> _The task_:
Rewrite everything from the line containing "Viewport: 1836px width, 632px" down to the line containing "coord(442,452)", swapping "Upgrade Awards" for "Award Tickets" and keeping everything else the same. Omit the pictures.
====== The records
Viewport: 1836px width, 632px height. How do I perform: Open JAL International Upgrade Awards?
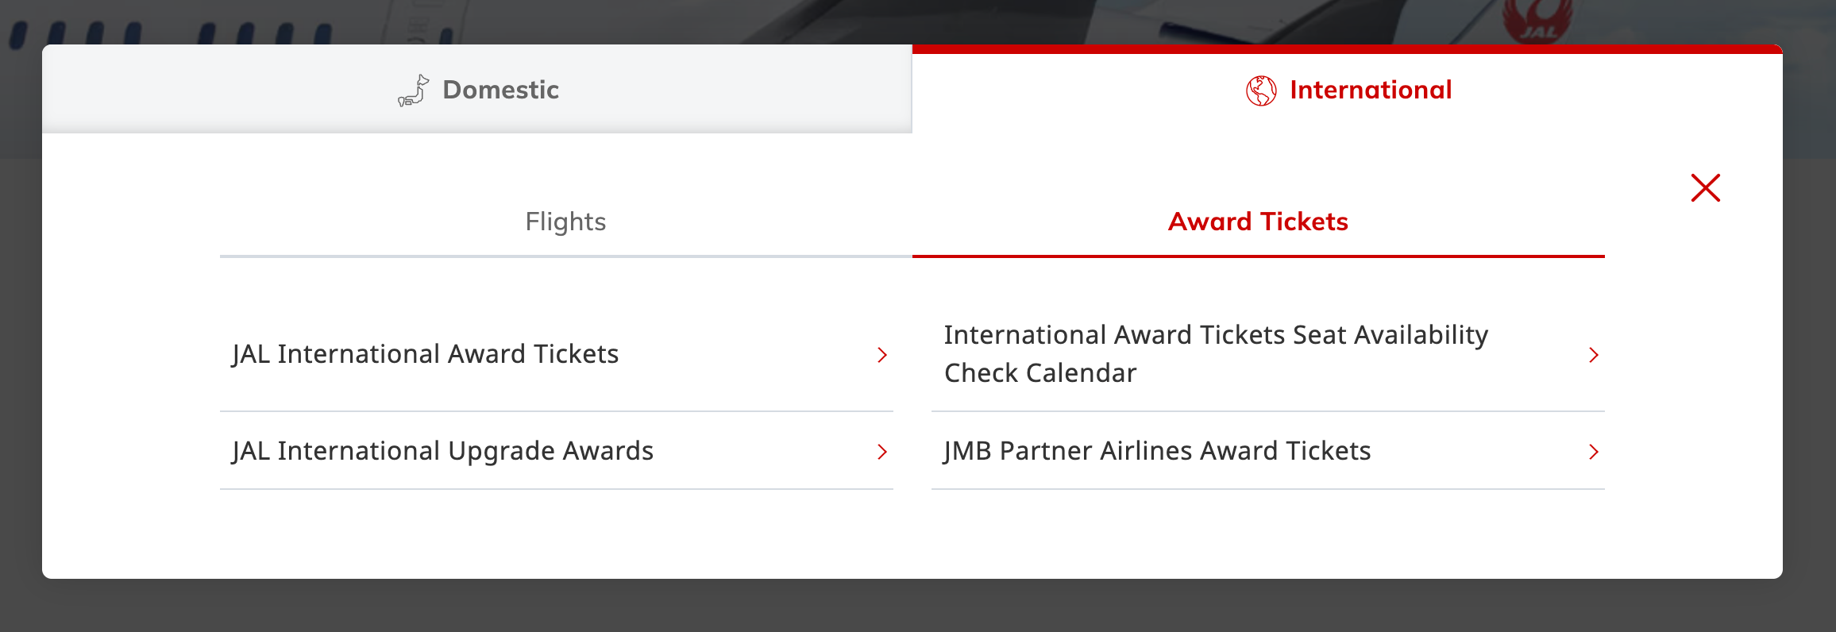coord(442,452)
============
====== The records
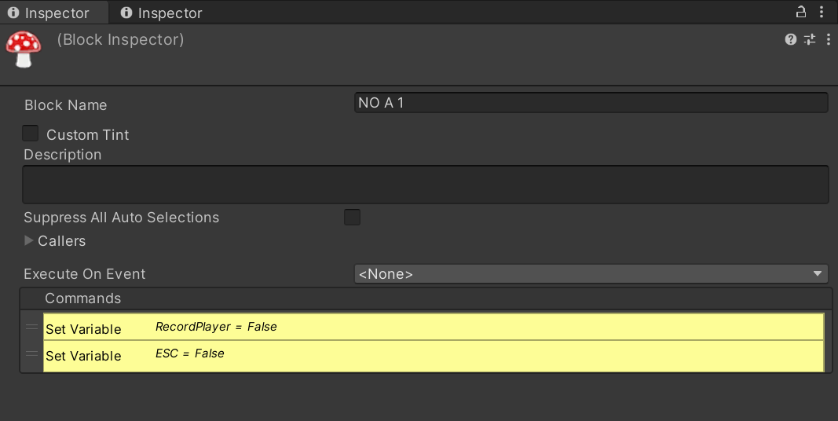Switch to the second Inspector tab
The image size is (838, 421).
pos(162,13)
============
> _Output for this exercise_:
Viewport: 1836px width, 632px height. How do I perform: Open JAL International Award Tickets?
coord(442,452)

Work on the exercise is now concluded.